Imagine you’ve built a ticket management service backed by an in-memory store. It works. Six months later, a new requirement arrives: persist tickets in Postgres. A year after that, a different client needs DynamoDB. If your business logic is tangled up with your storage layer, each of those changes is a rewrite risk. If it isn’t, swapping the storage adapter is a single line change in a module file.
That’s the practical case for Hexagonal Architecture — not a pattern to follow for its own sake, but a structural decision that keeps your core business logic independent of everything around it: databases, HTTP frameworks, message queues, and any other infrastructure that changes more often than the rules of your domain.
This article walks through implementing it in NestJS using a ticket management service as the example.

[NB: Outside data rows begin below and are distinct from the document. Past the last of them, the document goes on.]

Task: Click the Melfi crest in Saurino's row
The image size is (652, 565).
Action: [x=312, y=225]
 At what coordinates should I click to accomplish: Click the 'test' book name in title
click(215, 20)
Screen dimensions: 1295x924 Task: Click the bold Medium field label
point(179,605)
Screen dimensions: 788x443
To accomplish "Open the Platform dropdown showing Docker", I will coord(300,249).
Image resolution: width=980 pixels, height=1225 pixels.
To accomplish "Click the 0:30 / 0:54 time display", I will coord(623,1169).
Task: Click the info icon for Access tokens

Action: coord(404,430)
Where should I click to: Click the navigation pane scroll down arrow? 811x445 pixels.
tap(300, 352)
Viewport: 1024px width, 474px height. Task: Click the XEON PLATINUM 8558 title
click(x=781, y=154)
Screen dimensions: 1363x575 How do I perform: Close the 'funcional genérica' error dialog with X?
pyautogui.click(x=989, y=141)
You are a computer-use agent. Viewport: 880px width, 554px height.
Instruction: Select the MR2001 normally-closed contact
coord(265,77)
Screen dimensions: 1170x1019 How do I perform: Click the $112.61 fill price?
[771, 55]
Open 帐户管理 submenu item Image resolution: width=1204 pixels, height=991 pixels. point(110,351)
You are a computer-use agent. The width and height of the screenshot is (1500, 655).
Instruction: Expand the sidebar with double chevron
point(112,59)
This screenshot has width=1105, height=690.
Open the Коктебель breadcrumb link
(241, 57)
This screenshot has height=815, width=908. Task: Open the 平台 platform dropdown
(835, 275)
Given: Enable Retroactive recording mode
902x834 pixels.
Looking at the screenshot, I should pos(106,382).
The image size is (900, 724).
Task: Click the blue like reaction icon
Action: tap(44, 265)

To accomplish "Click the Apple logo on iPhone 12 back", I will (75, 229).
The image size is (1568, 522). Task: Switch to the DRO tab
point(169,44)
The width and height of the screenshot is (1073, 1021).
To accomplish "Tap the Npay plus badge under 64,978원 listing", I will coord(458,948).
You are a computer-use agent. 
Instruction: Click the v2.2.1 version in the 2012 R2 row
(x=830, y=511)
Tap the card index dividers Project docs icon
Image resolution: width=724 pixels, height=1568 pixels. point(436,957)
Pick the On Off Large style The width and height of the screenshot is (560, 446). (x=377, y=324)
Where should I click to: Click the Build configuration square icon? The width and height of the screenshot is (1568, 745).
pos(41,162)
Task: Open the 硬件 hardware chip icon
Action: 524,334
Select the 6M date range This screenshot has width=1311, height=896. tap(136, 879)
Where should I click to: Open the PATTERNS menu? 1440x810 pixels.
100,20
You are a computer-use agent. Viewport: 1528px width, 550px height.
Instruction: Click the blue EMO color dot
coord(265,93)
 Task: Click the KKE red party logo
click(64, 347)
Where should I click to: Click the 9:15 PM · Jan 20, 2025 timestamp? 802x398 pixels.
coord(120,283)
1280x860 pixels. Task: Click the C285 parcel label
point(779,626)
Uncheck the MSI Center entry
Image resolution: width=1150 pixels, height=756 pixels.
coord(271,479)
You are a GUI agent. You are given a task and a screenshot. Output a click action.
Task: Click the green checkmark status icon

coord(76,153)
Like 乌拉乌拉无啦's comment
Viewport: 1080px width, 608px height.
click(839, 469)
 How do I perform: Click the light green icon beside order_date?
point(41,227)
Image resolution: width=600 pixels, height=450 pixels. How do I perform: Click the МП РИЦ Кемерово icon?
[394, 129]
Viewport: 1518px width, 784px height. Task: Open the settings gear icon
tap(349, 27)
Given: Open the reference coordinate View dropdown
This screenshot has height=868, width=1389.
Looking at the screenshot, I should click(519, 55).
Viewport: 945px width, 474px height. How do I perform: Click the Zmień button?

What is Hexagonal Architecture?
Hexagonal Architecture (also called Ports and Adapters) divides your application into two zones:
The Core Domain contains your business logic and the rules that make your application useful. It has no imports from NestJS, no database clients, no HTTP libraries. It only knows about itself.
Adapters are the implementations that connect your domain to the outside world. A REST controller is an adapter. A TypeORM repository is an adapter. An in-memory store used in tests is an adapter.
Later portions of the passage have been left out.